Chewing through the 'net

SaaS Needs a Single Point of Purchase

The unassailable advantage that big cloud providers like AWS and Azure have over the rest of the SaaS industry isn’t their quality or pace of innovation; it’s that they’re a single point of purchase for a variety of services. If there was a single vendor that large corporations could contract with and pay for SaaS, the big cloud providers market share would have hit its peak.

I can’t overstate the importance of purchasing mechanics in the decision of what SaaS to use inside large corporations. Because of the arcane and complex purchasing requirements you run into, the simple act of buying software is incredibly difficult and time consuming. People who’ve never worked in a BigCo often don’t realize what an unspeakable nightmare it can be. Because, you see, one does not simply put it on the credit card.
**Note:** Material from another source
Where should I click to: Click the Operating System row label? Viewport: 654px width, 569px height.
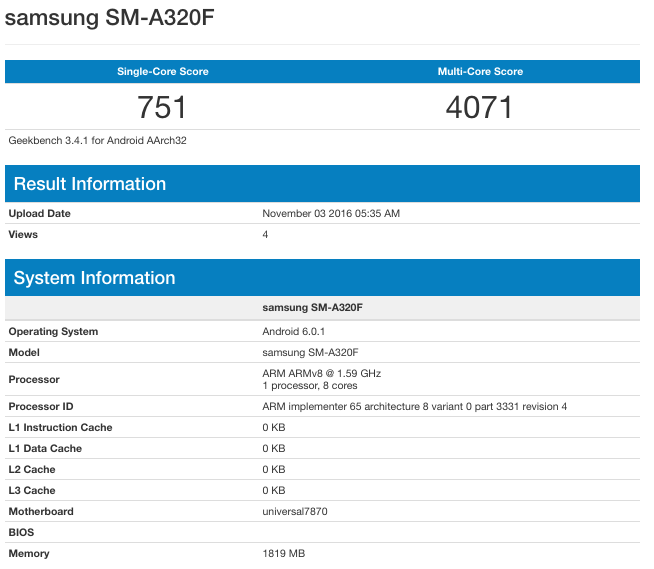coord(53,332)
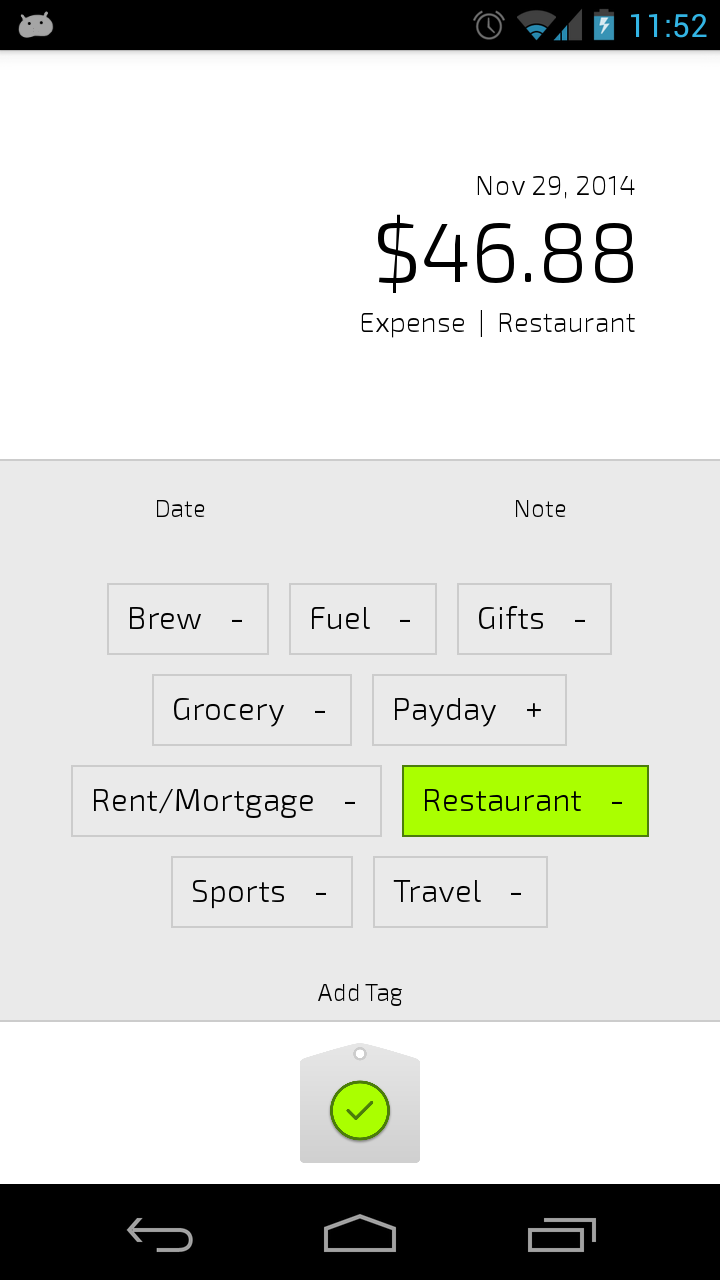This screenshot has width=720, height=1280.
Task: Deselect the highlighted Restaurant tag
Action: point(525,801)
A Series of Unfortunate Events

I once spent 5 months licensing Jira. We first had to get a quote, even though it’s fixed price, because Purchasing’s rules said you have to have a quote. After we got the quote, we realized we had no way to pay Atlassian because they don’t take POs and we didn’t pay any way but PO. Putting software on your corporate credit card was explicitly forbidden. So we had to engage a reseller to act as an intermediary for no other reason that they could pay with a credit card. Of course they then had to get another quote that eventually expired due to their general incompetence. Rinse and repeat for several more months until we finally got access.
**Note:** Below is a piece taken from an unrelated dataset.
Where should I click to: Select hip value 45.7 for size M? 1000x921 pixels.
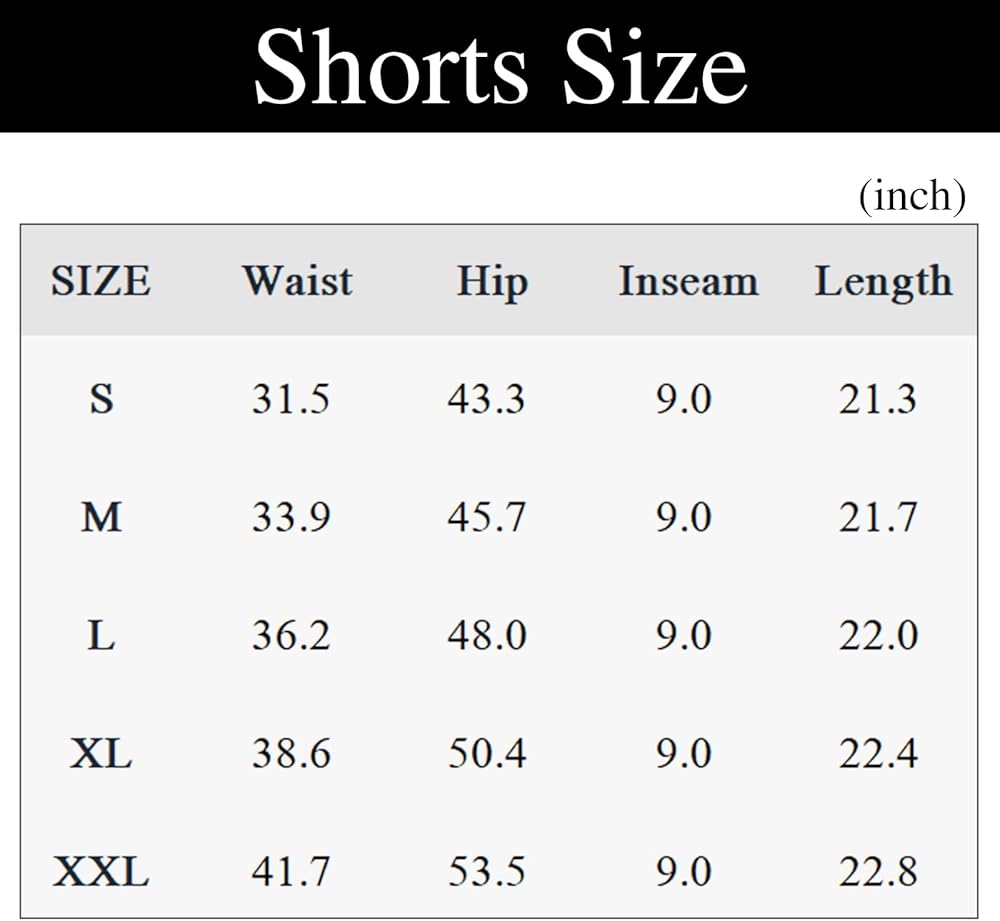click(x=486, y=518)
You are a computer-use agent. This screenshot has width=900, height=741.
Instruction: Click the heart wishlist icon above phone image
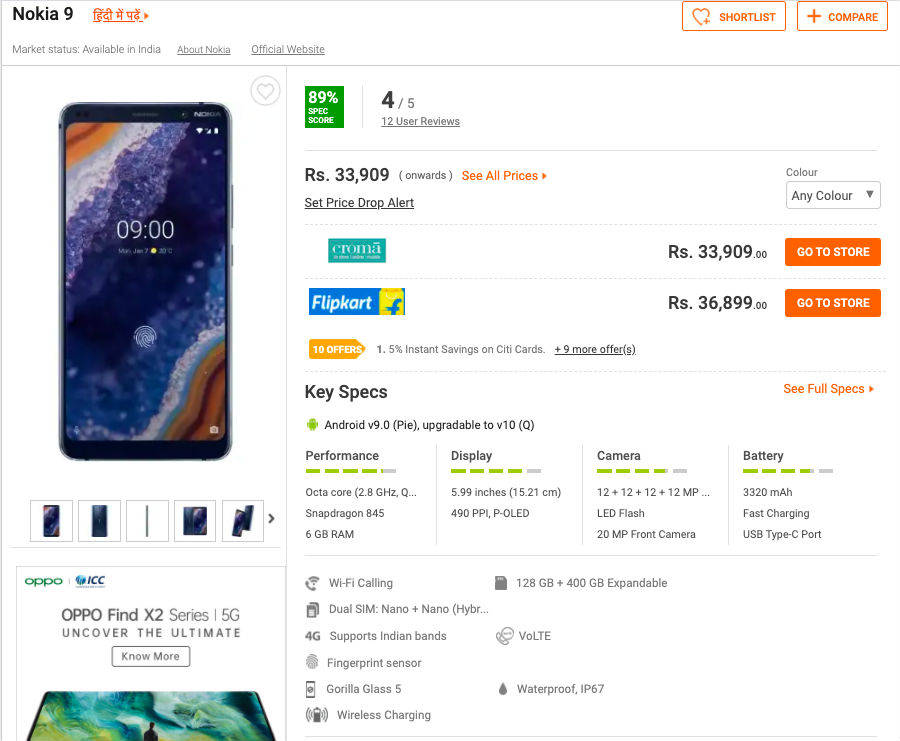click(264, 92)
We never licensed another SaaS product, though we had plenty of budget for it. Anything we need, we made it work on AWS tough we’d rather not have the maintenance hassle. We use open source when we’d be willing and able to license a tool simply because no one can bring themselves to relive the Jira nightmare.

A Solution

The SaaS industry needs is a go-to biller where teams inside large corporations could license software under a standing PO. To the company, the entire SaaS industry would then look like a single vendor with many products for sale (just like AWS). Teams would no longer have to think long and hard about whether some new SaaS tool was worth putting the effort in to license, because I can tell you the answer usually ends up being ‘Buh, just make it work with AWS.’

I know there are already aggregators like App Sumo. However, they tend to be based more around bargains. Large companies will certainly take a deal, but it’s not a major driver for them. We paid that reseller I mentioned an extra 25% just to use their Visa card.

Obviously this is a big ask. It would require a lot of major players to sign on before even launching. Maybe a non-profit SaaS consortium could make it work. What do you think? Madness or genius?